Maggie would have added more questions, but the sound of the sirens stopped her cold. It wasn’t a sound she heard often in Coopersville.
The sirens didn’t stop Jake, however. He threw the truck into gear.
“Put your seat belt on,” Jake growled.
And that was the only warning Maggie got before Jake gunned the engine, and the truck barreled out of the parking lot.
Chapter Three
Jake tried not to react to the sirens wailing behind him. And he reminded himself that the local cops probably wouldn’t be after him yet.
Probably.
But even if they were, he still had to get Maggie out of there.
“You’ve lost your mind,” Maggie concluded.
She put on her seat belt as he’d ordered, though Jake wasn’t sure how she managed it with her hands shaking that hard. She was chewing on her bottom lip, too, and there wasn’t much color in her face.

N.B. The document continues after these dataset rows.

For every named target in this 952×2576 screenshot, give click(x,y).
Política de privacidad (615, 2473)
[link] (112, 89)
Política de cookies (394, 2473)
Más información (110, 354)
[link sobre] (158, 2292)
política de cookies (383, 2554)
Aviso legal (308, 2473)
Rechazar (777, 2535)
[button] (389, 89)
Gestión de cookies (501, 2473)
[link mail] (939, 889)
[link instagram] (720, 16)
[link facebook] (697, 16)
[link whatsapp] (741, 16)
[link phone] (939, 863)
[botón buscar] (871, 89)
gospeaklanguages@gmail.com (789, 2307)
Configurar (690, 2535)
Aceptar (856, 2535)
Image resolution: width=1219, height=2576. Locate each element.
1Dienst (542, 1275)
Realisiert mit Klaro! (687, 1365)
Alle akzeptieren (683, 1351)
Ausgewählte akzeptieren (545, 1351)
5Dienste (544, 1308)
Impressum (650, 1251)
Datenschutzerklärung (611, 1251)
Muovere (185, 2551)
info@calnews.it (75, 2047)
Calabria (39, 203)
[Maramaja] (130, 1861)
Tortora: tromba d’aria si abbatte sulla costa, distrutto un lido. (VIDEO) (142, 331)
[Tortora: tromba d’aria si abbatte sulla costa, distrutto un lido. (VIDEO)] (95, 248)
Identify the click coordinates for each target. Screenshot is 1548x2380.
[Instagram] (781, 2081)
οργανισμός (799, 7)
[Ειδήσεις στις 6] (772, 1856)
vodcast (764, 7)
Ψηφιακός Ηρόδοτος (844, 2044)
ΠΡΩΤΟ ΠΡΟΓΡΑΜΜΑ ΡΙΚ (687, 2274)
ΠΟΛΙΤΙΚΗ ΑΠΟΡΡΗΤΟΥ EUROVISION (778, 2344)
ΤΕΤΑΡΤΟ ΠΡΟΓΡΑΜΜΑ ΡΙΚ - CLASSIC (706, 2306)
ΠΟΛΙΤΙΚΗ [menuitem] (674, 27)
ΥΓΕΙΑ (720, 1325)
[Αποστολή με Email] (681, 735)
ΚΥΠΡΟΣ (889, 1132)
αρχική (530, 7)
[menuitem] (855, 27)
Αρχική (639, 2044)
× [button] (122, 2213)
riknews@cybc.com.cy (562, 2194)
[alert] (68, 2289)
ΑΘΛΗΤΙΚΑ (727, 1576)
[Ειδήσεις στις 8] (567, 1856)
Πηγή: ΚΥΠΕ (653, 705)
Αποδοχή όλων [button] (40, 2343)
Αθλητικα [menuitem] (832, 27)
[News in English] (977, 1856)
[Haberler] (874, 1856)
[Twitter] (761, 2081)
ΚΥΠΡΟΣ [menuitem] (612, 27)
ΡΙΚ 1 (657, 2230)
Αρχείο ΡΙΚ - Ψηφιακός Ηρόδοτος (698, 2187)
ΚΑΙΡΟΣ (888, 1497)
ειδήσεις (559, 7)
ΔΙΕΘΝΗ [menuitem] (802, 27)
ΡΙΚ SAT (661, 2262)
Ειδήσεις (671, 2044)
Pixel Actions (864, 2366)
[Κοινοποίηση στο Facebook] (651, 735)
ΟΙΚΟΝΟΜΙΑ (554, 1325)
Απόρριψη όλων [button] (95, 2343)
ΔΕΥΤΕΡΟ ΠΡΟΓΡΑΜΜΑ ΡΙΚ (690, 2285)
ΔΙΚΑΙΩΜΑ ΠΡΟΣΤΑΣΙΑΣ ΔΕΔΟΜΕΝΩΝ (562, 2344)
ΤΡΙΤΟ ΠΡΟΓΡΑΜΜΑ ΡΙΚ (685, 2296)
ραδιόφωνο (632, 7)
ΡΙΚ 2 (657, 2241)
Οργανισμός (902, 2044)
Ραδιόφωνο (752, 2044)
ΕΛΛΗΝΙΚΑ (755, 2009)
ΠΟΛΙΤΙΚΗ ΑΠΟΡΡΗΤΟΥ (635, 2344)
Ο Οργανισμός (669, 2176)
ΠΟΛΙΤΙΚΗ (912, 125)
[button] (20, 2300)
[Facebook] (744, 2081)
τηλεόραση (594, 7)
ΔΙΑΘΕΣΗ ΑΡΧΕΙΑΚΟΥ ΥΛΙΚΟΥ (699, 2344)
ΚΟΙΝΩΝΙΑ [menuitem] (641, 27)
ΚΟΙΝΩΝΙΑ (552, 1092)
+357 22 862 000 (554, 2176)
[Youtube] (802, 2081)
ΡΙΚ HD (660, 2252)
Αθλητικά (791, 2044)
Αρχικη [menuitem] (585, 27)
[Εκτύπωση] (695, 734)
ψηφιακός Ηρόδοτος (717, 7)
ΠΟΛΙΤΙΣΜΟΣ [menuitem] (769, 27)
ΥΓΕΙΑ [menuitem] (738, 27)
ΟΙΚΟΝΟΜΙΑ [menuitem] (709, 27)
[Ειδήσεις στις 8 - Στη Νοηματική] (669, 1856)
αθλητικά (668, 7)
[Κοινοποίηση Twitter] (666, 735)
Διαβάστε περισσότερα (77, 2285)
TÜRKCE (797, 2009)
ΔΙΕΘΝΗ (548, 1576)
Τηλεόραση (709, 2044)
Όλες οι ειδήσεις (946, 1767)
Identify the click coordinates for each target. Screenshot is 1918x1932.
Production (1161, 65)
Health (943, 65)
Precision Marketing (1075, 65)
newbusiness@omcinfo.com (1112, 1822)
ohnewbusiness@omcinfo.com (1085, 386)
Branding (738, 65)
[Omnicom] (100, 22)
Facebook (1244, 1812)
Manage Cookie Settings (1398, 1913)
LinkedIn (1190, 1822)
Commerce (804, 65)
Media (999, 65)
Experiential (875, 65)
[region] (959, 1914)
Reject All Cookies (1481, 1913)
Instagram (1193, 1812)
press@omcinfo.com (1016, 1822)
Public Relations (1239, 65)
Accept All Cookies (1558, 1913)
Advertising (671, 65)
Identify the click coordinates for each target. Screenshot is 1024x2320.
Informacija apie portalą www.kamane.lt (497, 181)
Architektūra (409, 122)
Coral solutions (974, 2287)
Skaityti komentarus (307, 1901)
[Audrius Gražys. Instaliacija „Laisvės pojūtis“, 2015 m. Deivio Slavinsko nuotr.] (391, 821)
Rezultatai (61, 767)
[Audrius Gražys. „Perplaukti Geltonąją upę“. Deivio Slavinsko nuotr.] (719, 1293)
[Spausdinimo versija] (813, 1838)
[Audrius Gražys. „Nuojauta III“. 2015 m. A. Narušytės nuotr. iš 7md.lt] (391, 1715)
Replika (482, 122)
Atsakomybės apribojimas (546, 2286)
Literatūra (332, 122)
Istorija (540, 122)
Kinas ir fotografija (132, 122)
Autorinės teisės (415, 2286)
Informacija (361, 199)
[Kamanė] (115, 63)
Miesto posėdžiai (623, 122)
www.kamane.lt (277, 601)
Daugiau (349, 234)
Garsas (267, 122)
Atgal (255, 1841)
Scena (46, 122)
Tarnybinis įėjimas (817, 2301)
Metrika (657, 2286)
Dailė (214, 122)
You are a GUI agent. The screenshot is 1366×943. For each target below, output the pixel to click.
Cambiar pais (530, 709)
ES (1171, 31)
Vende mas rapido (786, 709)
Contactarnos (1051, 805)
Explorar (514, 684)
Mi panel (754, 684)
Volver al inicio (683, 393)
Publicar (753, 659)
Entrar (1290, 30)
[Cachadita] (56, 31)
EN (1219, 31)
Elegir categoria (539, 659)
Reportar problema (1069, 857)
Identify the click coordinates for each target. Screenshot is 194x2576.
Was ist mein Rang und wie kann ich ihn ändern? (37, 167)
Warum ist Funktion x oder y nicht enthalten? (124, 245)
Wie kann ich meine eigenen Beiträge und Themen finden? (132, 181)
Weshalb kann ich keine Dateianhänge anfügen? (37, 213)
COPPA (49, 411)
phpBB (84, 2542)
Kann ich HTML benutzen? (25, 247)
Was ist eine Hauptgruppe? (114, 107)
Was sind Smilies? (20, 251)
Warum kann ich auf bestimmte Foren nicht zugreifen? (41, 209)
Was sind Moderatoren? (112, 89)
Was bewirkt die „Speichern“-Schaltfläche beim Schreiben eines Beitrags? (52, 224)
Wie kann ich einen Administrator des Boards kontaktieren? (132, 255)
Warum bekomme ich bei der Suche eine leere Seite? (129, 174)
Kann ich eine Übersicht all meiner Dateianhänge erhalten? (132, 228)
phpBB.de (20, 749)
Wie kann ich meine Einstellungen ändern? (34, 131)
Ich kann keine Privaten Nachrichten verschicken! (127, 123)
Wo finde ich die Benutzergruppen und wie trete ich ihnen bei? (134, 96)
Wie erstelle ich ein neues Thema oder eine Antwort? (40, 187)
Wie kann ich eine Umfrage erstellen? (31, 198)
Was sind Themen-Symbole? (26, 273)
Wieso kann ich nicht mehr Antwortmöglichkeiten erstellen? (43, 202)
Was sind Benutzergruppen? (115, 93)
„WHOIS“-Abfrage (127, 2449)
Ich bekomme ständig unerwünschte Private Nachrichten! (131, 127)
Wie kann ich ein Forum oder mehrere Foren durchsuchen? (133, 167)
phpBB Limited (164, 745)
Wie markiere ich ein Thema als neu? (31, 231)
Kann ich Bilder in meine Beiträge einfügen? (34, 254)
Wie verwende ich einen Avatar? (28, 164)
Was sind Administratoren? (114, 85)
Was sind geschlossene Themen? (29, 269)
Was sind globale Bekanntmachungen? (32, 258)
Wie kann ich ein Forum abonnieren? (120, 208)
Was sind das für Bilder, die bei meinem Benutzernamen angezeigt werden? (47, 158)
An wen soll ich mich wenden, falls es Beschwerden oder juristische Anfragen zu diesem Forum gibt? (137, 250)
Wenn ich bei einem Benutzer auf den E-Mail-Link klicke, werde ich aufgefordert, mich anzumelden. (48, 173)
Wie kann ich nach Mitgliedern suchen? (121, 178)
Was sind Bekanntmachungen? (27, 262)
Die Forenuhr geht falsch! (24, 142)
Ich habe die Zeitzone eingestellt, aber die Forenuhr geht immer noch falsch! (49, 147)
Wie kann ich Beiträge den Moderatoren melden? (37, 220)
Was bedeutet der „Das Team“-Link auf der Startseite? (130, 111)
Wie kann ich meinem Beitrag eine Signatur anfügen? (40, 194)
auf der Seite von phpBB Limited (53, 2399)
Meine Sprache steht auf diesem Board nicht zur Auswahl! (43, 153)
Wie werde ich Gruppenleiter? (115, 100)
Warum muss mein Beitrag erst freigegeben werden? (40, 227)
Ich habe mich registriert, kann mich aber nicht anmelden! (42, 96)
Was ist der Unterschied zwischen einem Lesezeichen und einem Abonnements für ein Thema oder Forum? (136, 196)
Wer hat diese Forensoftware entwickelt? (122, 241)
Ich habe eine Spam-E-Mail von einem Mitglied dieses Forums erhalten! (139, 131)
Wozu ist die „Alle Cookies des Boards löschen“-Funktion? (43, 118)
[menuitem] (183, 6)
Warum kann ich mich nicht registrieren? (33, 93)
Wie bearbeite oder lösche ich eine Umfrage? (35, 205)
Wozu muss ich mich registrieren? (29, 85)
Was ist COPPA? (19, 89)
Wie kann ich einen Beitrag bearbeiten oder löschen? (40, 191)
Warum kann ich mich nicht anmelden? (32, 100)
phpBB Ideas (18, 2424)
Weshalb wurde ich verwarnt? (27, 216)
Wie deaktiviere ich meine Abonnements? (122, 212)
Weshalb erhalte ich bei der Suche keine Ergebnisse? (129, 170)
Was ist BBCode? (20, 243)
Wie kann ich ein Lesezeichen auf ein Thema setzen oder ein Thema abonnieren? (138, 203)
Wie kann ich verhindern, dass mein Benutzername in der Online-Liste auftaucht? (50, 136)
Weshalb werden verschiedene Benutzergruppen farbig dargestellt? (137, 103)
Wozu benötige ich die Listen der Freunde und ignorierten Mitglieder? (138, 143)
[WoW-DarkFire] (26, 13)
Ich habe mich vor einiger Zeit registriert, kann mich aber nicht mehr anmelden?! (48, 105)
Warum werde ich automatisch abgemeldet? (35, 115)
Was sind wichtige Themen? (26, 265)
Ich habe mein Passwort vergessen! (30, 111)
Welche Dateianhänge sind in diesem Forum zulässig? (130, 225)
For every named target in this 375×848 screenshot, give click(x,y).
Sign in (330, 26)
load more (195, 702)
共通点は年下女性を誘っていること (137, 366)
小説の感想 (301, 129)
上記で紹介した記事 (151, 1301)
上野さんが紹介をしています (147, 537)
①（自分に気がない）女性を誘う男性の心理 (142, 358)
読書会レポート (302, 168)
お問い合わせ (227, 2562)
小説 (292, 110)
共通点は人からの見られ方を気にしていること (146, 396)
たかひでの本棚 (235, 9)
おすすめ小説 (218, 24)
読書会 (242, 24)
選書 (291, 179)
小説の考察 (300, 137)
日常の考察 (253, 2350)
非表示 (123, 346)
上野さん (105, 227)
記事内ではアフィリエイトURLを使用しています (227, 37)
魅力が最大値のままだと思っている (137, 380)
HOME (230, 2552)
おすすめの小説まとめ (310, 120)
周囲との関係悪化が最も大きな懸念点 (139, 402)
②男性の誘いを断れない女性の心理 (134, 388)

He hadn’t wanted to scare her.
Okay, maybe he had.
Fear was better than other things she could have chosen to do.
Like fight back.
Maggie had once been an Amarillo city cop with a good aim and a kick-butt attitude, and Jake had been surprised when she hadn’t pulled a gun on him and tried to defend herself. But no. She’d confused things even more by going with him and poking fun at the fact that this could have been her last few moments on earth.
S
he pushed her dark blond hair from her face, looked over her shoulder and no doubt saw the Coopersville police cruiser behind them. Not close.
And it wasn’t exactly following them.
The cruiser pulled into the parking lot of the diner, and Jake kept going. He had to get out of there before the local sheriff realized that Maggie was gone.
“Are you planning to let me in on what’s going on?” Maggie asked.
Not really. But he needed her cooperation and that meant he had to tell her at least some of the truth. It was a gamble, but Jake was feeling a little better about his chances since Maggie had already asked about Sunny. Maybe that meant she hadn’t written off her niece.
Maybe that also meant she’d help with Jake’s plan.
“Should I be screaming and trying to flag down Sheriff Myers?” she pushed.
Oh, yeah. She probably should, but Jake kept that to himself. “I hacked into the Justice Department database to find you.”
“What?” She made a sound of pure outrage. “Why would you do something stupid like that? You know what could happen to me.”
She stopped.
“Oh, I get it.” Maggie huffed. “This is some kind of death by proxy thing. You lead one of Tanner’s goons to me so he can kill me. Yeah, you’ll lose your badge for hacking into the database. Maybe even spend some time in jail or on probation. But you’ll have your McCall justice, and I’ll be dead.”
None of that was true. But he was glad Chet hadn’t thought of it. Jake didn’t think even his father would stoop that low, but with Chet, you never knew.
Jake turned onto a back road before he continued. “Sunny’s sick.”
Maggie froze and studied him a moment. “What’s wrong with her?” Her voice was tentative. As if she didn’t want to hear the answer.
Jake had practiced this part so it would sound sterile. “Aplastic anemia. Her bone marrow isn’t producing enough new cells to keep her alive.”
“Oh, God.” And Maggie repeated it until it strung together like one syllable.
Jake gave her some time to try to absorb that. He wished her luck with it. He’d had several months now and was still trying to absorb it. It didn’t make sense that his baby girl would have to fight for her life this way.